*Information shown*:
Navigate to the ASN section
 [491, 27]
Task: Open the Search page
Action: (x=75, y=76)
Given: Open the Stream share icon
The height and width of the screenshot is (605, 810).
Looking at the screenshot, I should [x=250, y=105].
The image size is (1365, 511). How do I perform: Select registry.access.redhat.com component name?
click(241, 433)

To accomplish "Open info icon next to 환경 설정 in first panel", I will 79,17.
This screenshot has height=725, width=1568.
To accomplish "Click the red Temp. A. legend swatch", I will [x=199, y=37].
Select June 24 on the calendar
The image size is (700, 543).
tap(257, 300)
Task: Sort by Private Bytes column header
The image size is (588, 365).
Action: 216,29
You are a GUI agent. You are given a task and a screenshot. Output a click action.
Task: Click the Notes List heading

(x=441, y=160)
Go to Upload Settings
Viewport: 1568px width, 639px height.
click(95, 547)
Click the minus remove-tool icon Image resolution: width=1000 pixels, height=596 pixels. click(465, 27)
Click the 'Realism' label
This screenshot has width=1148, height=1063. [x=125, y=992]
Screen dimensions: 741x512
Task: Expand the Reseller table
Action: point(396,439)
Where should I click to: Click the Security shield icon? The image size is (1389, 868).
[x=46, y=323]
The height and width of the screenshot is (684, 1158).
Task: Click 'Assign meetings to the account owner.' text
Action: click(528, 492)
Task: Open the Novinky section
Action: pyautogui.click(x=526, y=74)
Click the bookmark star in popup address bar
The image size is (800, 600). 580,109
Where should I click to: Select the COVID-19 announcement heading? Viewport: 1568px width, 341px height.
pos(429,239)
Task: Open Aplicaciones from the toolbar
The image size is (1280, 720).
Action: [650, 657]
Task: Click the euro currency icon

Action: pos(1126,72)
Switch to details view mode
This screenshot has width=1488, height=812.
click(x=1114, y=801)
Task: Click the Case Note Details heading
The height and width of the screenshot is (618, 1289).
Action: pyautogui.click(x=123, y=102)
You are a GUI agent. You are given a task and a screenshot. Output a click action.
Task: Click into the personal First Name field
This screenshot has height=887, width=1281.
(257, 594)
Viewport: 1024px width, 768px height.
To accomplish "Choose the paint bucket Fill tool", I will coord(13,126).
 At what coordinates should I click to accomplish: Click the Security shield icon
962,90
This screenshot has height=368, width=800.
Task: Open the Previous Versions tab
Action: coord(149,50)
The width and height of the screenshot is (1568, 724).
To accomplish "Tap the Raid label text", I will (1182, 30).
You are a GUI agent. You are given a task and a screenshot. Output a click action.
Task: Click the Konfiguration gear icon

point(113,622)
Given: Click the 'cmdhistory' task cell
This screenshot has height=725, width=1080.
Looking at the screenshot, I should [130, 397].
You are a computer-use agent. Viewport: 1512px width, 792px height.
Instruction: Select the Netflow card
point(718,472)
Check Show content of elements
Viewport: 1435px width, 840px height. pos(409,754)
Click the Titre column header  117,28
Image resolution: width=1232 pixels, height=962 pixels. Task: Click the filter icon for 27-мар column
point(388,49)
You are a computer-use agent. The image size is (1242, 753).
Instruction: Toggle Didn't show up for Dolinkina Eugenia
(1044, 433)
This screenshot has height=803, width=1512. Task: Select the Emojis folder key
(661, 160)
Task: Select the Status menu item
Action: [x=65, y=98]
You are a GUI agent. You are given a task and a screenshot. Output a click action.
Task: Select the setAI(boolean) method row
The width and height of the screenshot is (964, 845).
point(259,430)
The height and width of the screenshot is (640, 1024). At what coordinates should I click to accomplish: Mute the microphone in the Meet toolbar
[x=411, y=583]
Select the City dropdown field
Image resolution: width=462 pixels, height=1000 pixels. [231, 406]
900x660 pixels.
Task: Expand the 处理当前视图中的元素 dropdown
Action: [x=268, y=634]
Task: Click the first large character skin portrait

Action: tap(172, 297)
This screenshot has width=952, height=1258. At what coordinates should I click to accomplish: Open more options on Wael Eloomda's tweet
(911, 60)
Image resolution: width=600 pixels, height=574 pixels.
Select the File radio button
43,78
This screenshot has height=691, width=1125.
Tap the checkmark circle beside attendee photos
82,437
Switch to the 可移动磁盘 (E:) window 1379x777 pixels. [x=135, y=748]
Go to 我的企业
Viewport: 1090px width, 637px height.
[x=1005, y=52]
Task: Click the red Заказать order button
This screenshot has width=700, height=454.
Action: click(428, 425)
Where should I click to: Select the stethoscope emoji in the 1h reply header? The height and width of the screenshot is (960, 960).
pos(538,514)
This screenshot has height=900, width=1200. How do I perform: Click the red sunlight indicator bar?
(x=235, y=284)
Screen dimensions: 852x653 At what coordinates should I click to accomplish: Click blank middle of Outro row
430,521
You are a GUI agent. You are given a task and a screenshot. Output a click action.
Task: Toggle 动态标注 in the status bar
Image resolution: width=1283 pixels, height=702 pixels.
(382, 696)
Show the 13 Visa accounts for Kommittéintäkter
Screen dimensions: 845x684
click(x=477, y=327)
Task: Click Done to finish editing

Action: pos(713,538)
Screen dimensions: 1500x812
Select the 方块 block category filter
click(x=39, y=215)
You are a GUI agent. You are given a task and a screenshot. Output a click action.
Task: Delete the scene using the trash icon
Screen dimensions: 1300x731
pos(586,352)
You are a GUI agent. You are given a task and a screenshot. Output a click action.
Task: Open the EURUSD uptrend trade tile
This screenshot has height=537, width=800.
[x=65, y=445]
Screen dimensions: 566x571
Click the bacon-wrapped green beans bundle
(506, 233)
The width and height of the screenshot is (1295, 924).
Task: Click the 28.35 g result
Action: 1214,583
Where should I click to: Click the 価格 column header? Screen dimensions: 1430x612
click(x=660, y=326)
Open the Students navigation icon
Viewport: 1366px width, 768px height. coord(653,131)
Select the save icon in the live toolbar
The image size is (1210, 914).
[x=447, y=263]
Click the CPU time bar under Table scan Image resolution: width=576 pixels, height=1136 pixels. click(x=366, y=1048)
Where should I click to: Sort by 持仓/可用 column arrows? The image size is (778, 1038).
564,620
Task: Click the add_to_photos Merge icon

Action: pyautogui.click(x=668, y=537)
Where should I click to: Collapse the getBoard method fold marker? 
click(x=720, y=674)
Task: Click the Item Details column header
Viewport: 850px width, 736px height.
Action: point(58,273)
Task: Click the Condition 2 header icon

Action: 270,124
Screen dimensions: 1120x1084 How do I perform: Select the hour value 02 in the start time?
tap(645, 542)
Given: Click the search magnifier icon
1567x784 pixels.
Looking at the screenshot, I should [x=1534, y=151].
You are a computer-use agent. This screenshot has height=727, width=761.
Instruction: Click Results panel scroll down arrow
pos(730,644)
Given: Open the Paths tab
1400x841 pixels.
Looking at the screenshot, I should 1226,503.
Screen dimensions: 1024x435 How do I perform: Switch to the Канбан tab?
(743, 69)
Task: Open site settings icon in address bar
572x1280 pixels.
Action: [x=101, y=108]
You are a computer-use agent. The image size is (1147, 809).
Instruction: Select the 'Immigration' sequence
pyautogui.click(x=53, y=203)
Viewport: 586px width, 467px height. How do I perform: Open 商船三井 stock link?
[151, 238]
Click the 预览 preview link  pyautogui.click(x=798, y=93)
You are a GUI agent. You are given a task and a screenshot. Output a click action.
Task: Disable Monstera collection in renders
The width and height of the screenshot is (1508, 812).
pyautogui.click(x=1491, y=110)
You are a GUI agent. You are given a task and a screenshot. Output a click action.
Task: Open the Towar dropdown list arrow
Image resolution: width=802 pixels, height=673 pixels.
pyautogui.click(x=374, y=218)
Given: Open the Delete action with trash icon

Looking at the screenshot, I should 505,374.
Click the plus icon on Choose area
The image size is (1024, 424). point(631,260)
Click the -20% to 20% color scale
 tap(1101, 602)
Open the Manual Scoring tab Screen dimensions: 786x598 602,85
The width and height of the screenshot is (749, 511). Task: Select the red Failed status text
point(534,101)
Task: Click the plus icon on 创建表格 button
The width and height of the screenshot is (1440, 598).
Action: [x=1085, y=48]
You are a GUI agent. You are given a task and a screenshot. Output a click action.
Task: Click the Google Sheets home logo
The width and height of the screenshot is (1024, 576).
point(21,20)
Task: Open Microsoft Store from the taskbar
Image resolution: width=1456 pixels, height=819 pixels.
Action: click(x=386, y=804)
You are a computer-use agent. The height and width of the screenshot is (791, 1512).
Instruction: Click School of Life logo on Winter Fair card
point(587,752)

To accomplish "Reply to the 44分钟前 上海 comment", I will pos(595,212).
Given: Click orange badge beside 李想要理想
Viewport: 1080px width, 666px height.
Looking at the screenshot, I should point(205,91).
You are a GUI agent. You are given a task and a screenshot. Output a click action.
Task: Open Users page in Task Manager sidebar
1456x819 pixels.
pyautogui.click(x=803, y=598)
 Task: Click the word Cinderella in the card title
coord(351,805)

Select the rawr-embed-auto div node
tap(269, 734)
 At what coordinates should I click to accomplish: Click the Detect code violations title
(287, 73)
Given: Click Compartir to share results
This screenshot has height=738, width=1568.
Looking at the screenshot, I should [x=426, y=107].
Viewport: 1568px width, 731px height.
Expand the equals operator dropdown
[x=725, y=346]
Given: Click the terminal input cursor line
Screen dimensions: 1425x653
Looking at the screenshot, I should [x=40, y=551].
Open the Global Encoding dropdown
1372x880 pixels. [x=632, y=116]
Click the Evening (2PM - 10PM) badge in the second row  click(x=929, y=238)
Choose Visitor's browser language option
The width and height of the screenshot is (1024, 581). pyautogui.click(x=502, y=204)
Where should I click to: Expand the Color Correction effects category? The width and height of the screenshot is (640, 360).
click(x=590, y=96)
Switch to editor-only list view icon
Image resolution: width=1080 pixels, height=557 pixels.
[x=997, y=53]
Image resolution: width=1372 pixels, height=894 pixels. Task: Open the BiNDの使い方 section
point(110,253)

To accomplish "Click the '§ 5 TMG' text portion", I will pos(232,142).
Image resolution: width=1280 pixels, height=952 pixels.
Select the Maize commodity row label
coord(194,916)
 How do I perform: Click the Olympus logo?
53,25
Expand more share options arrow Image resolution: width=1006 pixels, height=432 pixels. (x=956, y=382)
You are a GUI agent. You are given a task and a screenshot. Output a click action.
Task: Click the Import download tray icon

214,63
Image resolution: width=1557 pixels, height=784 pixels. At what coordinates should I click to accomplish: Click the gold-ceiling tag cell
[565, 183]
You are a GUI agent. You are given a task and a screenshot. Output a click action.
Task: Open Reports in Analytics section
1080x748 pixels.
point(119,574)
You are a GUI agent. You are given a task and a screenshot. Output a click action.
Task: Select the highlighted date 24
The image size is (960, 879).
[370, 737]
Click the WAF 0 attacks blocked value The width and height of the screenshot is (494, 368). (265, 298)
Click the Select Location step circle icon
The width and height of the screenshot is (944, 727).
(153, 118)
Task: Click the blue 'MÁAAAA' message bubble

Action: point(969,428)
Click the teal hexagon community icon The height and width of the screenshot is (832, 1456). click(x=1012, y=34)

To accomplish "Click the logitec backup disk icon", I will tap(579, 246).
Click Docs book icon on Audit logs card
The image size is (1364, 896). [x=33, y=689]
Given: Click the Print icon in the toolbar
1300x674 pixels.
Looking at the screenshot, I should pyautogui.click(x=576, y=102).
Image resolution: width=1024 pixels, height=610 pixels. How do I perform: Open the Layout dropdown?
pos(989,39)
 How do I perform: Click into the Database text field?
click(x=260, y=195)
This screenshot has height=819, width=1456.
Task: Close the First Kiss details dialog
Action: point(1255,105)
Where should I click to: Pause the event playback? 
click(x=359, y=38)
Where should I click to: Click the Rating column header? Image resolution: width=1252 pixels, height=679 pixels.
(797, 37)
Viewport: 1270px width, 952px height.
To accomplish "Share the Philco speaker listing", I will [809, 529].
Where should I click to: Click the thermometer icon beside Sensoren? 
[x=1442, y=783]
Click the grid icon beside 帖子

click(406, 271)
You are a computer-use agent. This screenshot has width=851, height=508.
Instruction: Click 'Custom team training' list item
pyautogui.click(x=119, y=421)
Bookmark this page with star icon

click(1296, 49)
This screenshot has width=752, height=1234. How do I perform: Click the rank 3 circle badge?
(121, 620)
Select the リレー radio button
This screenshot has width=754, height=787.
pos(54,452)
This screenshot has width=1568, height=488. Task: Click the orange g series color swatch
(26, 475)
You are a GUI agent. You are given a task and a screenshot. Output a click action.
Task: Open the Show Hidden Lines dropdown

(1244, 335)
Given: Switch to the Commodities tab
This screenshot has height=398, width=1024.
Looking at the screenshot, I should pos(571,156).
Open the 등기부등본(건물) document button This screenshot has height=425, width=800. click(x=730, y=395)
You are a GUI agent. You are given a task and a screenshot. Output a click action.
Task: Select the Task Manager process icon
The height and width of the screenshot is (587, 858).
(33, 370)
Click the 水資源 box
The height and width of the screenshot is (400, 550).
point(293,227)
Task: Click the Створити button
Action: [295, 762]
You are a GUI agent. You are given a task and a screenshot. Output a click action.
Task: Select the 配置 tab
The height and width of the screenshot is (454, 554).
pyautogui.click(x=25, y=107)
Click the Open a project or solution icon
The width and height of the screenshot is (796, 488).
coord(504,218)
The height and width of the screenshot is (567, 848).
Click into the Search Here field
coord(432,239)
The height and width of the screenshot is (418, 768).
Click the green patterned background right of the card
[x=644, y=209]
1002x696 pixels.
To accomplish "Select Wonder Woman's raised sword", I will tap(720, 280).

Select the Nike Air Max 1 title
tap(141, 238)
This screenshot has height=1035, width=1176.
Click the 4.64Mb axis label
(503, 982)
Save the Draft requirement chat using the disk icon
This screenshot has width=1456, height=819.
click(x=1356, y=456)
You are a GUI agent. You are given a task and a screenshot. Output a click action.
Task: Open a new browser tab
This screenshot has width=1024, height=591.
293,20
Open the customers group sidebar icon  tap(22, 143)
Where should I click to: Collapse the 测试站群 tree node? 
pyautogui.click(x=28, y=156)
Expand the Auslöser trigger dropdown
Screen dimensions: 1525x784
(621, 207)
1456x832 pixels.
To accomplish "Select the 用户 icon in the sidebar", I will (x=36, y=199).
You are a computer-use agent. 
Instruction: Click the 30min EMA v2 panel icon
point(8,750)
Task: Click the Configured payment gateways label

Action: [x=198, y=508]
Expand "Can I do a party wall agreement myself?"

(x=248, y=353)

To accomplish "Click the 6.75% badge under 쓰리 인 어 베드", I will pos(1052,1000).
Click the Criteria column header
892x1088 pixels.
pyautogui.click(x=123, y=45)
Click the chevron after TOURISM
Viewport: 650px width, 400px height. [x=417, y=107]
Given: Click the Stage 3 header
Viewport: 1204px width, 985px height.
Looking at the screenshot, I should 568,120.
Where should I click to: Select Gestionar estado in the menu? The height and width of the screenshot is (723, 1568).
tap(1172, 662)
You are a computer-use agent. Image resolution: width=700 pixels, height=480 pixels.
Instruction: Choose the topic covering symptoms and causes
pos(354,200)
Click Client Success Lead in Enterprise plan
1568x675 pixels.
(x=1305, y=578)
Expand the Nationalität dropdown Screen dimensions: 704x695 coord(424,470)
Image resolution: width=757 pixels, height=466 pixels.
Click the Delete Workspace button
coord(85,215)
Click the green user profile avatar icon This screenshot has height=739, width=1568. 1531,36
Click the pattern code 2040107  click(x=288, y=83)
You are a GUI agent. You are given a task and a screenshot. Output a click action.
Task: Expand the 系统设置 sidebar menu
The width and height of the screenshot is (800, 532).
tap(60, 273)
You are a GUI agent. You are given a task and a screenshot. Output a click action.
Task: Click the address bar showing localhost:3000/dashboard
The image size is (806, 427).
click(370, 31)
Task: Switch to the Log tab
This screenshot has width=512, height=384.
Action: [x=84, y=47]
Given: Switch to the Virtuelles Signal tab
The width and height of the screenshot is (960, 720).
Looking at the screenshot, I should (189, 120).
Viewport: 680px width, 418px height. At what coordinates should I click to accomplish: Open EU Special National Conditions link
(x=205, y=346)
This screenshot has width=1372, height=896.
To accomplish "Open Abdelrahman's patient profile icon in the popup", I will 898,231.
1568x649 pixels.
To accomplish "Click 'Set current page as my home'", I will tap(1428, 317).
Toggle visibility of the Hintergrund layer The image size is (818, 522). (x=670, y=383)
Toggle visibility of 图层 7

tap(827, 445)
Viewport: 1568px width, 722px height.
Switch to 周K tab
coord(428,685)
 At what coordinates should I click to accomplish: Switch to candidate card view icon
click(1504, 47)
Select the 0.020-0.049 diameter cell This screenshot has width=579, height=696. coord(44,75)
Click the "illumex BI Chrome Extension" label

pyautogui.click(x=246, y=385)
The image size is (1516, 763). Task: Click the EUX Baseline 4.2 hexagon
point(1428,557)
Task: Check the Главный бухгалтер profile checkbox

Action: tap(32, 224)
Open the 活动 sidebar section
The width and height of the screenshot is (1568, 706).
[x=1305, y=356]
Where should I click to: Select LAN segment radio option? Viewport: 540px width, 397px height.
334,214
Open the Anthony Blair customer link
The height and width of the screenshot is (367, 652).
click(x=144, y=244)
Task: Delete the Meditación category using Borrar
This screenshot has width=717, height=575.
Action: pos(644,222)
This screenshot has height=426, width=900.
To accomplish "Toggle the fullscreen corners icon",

*The exercise*:
Copy the rows verbatim, starting at the line that contains "Open the Students navigation icon" and ending after the line that contains "tap(645, 542)".

*Written reply*:
Open the Students navigation icon
Viewport: 1366px width, 768px height. coord(653,131)
Select the save icon in the live toolbar
The image size is (1210, 914).
[x=447, y=263]
Click the CPU time bar under Table scan Image resolution: width=576 pixels, height=1136 pixels. click(x=366, y=1048)
Where should I click to: Sort by 持仓/可用 column arrows? The image size is (778, 1038).
564,620
Task: Click the add_to_photos Merge icon

Action: pyautogui.click(x=668, y=537)
Where should I click to: Collapse the getBoard method fold marker? 
click(x=720, y=674)
Task: Click the Item Details column header
Viewport: 850px width, 736px height.
Action: point(58,273)
Task: Click the Condition 2 header icon

Action: 270,124
Screen dimensions: 1120x1084 How do I perform: Select the hour value 02 in the start time?
tap(645, 542)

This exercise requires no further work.